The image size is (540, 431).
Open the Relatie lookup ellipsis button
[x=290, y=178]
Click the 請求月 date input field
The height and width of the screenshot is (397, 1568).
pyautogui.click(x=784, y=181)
★ ★ ★ ★
» Your instructions
The records given above are to be repeated in full, exactly.

» Answer space
The image size is (540, 431).
Open the Relatie lookup ellipsis button
[x=290, y=178]
Click the 請求月 date input field
The height and width of the screenshot is (397, 1568).
pyautogui.click(x=784, y=181)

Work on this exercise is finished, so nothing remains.